Newman agreed that she would oppose several forms of foreign aid to Israel, most notably “any legislation that entails ADDITIONAL military sales or aid to” the Jewish state. She also pledged to meet with left-wing groups such as Jewish Voice for Peace and the US Campaign to End the Israeli Occupation. One of eight Democrats to oppose funding the replenishment of Israel’s Iron Dome missile defense system, Newman has accused Israel’s government of violations of human rights and international law.

She also promised to oppose any legislation that “makes aid to Palestine or the Palestinian Authority contingent on recognition of Israel”

The proposal for Newman’s policy positions was drafted by Columbia College professor Iymen Chehade in late 2018, shortly after Newman lost a primary challenge to fellow Illinois Democrat Dan Lipinski. Chehade is currently running in the open primary for Illinois Third District. (RELATED: Pro-Life Democrat Dan Lipinski Loses To Pro-Choice Primary Challenger)

Chehade is a supporter of the Boycott, Divest, and Sanctions (BDS) movement, which urges American businesses and non-profits to stop conducting business in Israel. Included in the agreement was a pledge that Newman would oppose any anti-BDS legislation.

After Chehade sent Newman the policy positions, she responded that “most of it looks good” and that her concerns were limited to “phraseology.” Newman paid an individual named Hamman Chehade a salary of $49,000 in campaign funds in 2021, Federal Election Commission records show. Hamman is Iymen Chehade’s middle name.

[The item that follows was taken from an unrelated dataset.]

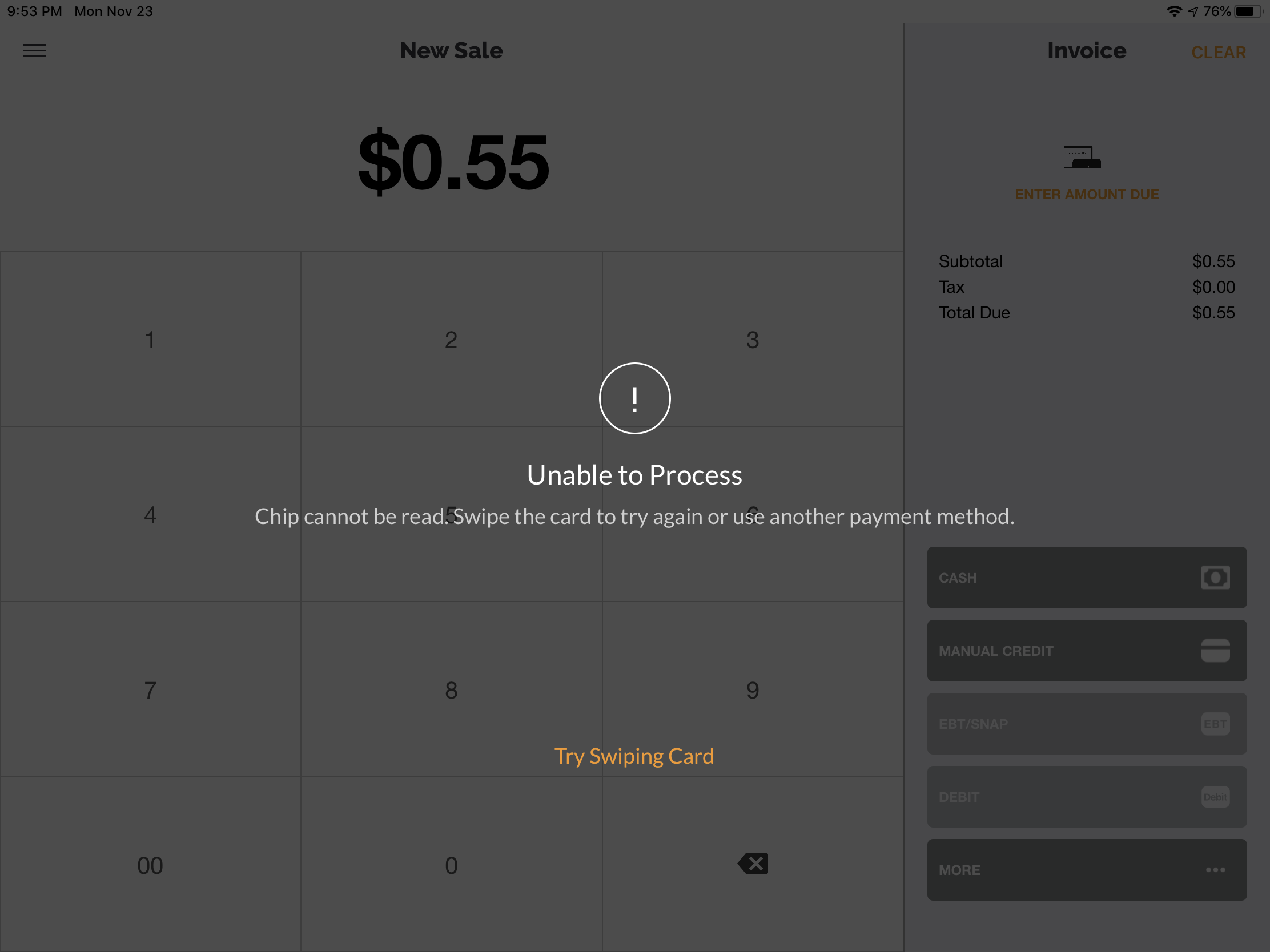This screenshot has width=1270, height=952.
Task: Open the More ellipsis options
Action: click(x=1215, y=870)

Newman is currently facing an investigation by the House Ethics Committee into her agreement with Chehade. After Newman allegedly attempted to renege on the agreement with Chehade, the professor sued her in state court for breach of contract. Arguing on Newman’s behalf, House General Counsel Douglas Letter claimed that any contract that Newman entered into with Chehade violated federal labor laws.

The House Ethics Committee has the power to compel documents and witness testimony, as well as recommend punishment. Newman, who is running in a member versus member primary against Sean Casten, has denied any wrongdoing.

“The factual and legal allegations were fatally defective,” Newman’s attorneys wrote after OCE recommended the Ethics Committee take up her case, “spurred by the charges of an adverse third party, and prodded by an ideologically hostile group.”